# B Special Relativity & Relativistic Mass

1. Nov 24, 2017

### Mister T

In a particle accelerator energy is being transferred to the particle, and it's accounted for in the kinetic energy of the particle. That is, you transfer energy $E$ to the particle and the particle's kinetic energy increases by $E$.

The only issue you're having is that the relationship between speed and kinetic energy is not what you think it is. You think that as the kinetic energy increases so does the speed. And you're absolutely correct about that.
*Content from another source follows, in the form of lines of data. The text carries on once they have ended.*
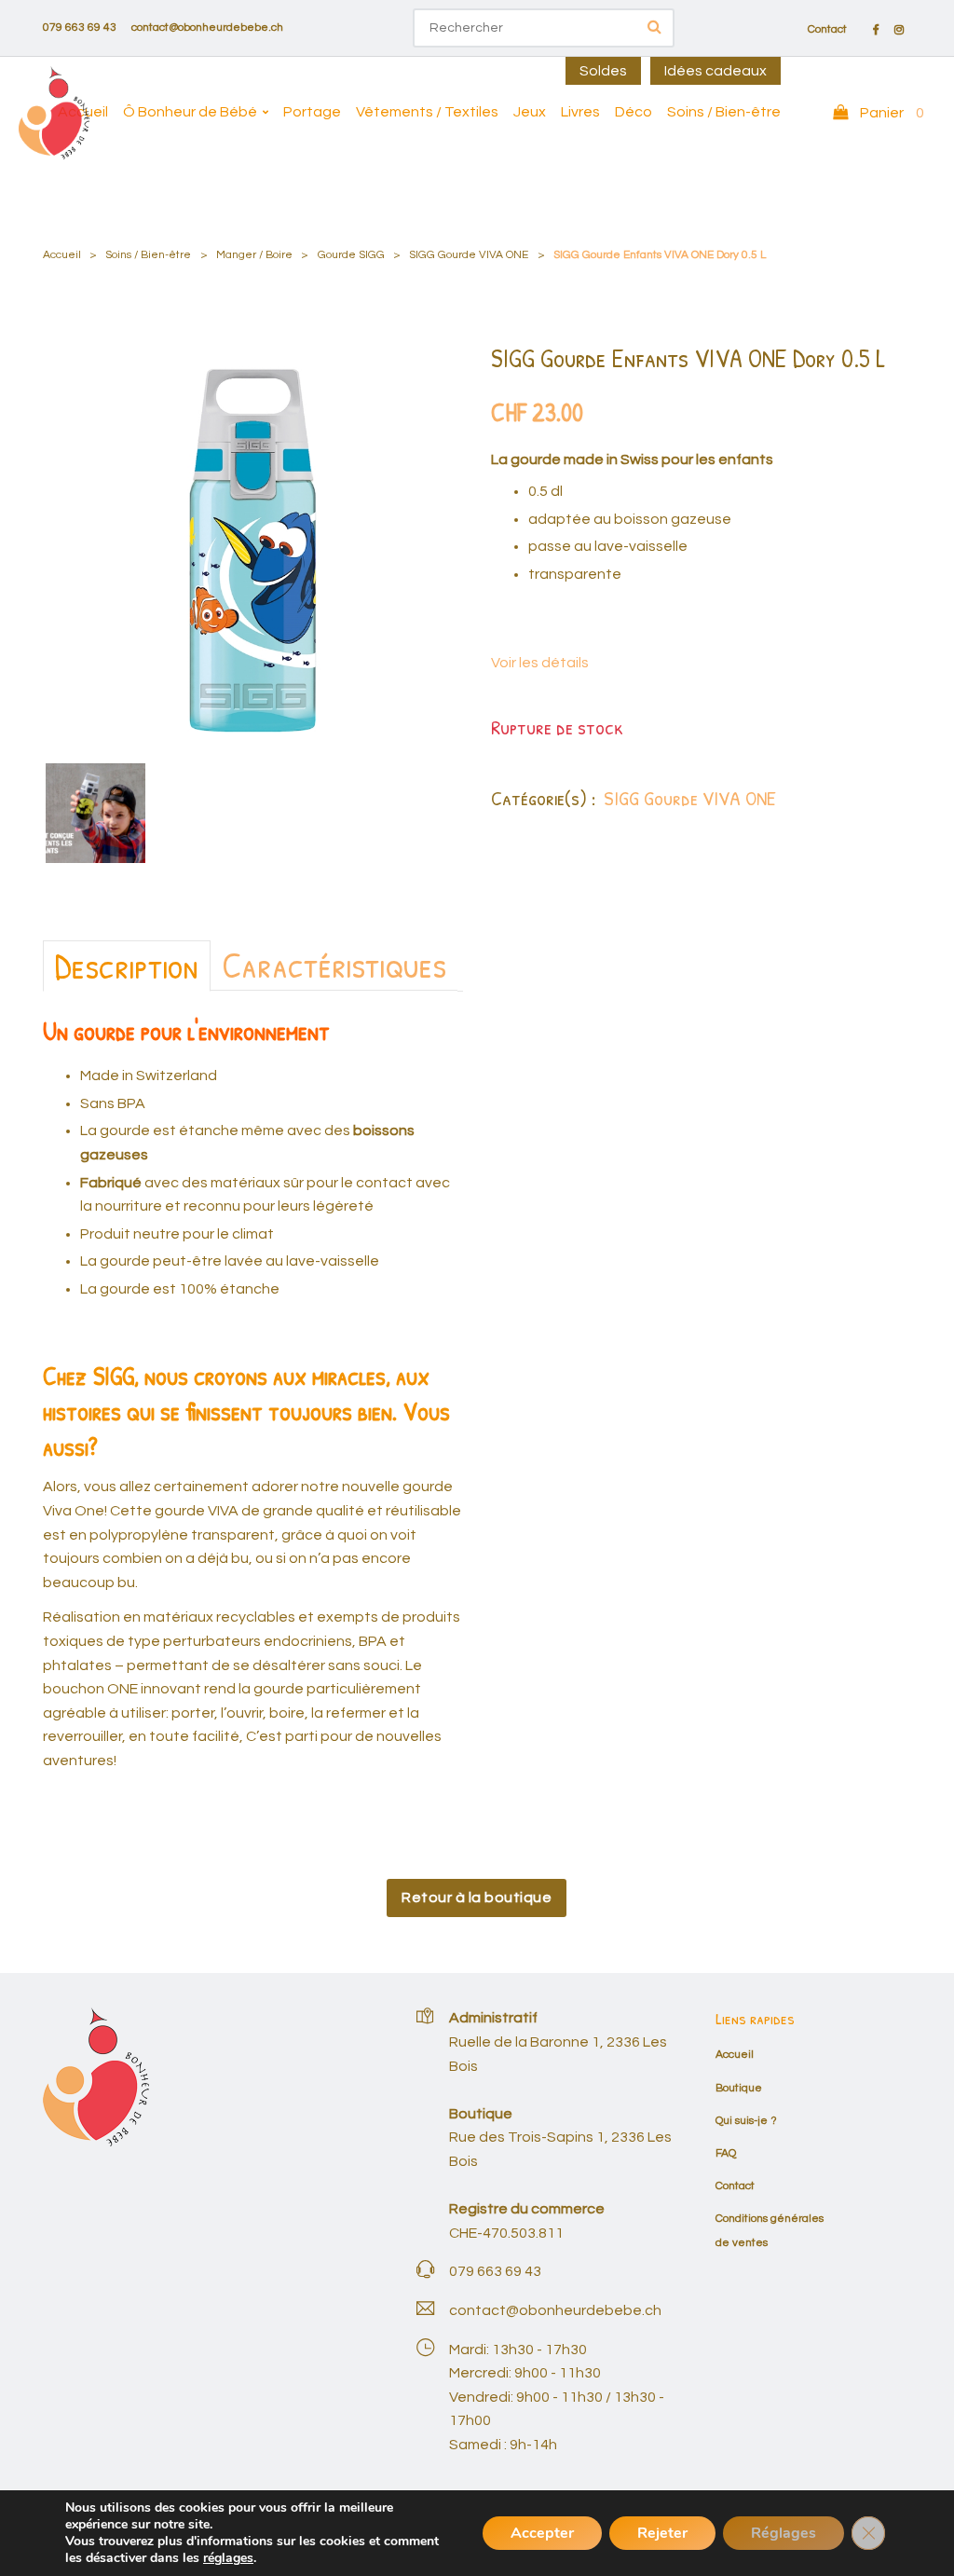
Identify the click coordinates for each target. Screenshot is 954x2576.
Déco (633, 111)
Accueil (83, 111)
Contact (827, 29)
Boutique (739, 2088)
It's just that it doesn't increase in the way that doesn't seem to make sense to you.

$\gamma$ is simply a mathematical function of the speed $v$. The only reason it has a physical implication is that it's used in the formula that relates the kinetic energy to $v$.

2. Nov 24, 2017

### SiennaTheGr8

Momentum: $\mathbf{p} = \gamma m \mathbf{v}$
Energy: $E = \gamma m c^2$

It is true that if something is moving near light-speed and you transfer momentum to it in the direction it's already going, the increase in its magnitude-of-momentum that you measure will be almost entirely in its $\gamma$, and hardly at all in its $v$ (I'm assuming its mass stays constant). At very low speeds, on the other hand, the "roles" of $\gamma$ and $v$ here would be reversed: the increase in $\gamma$ would be negligible, while the increase in $p$ would be almost entirely accounted for by the increase in $v$.
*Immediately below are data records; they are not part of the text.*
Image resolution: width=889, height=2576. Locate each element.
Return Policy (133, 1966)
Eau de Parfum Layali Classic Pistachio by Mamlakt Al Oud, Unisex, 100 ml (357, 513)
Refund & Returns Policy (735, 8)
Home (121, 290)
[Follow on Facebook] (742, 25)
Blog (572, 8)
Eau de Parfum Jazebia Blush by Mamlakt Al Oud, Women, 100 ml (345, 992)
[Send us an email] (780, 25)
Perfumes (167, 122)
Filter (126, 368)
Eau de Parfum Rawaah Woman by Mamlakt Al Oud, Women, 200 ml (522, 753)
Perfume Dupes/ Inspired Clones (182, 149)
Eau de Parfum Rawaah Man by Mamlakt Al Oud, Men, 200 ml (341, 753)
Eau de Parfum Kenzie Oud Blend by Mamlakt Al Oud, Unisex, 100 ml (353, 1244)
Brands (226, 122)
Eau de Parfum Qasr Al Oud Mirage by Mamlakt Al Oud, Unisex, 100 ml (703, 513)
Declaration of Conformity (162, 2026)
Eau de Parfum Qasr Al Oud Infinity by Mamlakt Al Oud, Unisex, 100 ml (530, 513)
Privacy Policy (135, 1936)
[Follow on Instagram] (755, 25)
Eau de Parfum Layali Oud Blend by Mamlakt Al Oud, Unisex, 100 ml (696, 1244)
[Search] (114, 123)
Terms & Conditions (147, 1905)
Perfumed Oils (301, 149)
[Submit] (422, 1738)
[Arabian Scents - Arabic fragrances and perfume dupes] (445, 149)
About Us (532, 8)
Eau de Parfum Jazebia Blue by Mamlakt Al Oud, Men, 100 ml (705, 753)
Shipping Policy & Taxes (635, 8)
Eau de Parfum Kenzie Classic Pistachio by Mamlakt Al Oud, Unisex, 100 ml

You'd also measure a corresponding increase in the object's energy, and that increase would be entirely accounted for by the increase in $\gamma$, regardless of the object's initial speed.

3. Nov 24, 2017

### jbriggs444

The rate of kinetic energy gain by a car powered by a 100 horse power motor can greatly exceed 100 horse power if the highway is moving at multiple miles per second. This does not violate energy conservation once you consider the force the tires apply to the highway.

4. Nov 24, 2017

### PeroK

You're getting a bit confused by the mathematics. There is only a change in kinetic energy here. There is no gamma store. In fact if you expand the expression for gamma, you get:

$\gamma mc^2 = mc^2 + \frac{1}{2}mv^2 + \dots$

Where the remaining terms in the expansion have increasing orders of $1/c^2$.
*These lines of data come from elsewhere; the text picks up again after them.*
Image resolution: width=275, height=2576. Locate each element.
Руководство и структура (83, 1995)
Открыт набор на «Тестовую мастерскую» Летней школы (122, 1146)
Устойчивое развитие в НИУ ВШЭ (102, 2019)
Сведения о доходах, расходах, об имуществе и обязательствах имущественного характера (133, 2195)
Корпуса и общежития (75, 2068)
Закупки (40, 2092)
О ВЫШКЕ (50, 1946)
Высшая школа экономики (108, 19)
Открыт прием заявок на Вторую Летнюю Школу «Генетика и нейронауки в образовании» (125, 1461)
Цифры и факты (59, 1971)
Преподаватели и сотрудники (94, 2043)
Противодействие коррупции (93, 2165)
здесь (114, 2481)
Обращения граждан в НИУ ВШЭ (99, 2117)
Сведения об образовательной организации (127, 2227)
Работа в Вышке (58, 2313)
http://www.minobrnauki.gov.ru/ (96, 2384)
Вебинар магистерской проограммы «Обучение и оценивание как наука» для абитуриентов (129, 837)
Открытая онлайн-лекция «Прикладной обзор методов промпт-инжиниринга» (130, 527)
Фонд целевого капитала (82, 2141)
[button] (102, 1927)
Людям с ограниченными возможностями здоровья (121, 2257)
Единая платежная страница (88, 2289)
From this you can see that the relativistic expression for kinetic energy reduces to the classical expression where $v$ is small compared to $c$.

In any case, there is no need to see relativistic kinetic energy as fundamentally different from classical kinetic energy. They just have different formulas, where one is an approximation of the other.

Last edited: Nov 25, 2017
5. Nov 25, 2017

### nitsuj

Are you able to reword that? I don't understand what you're saying.

6. Nov 25, 2017

### Ibix

Working entirely with Newton - if a car is doing v and increases to v+1 then the kinetic energy increase is m(2v+1)/2. This energy increase can be tiny in a frame where v was initially small or enormous where v was initially large. But the engine has the same power output and the time taken is the same in either frame (Newton, remember). This is not paradoxical, however, as long as you take into account what happened to the road. It also changes speed slightly, and if you include its kinetic energy change then the energy difference before and after the acceleration will work out to 100 hp times the time.

If you neglect the road then energy is not conserved. But that's because you are ignoring part of the scenario, not a fundamental problem with physics.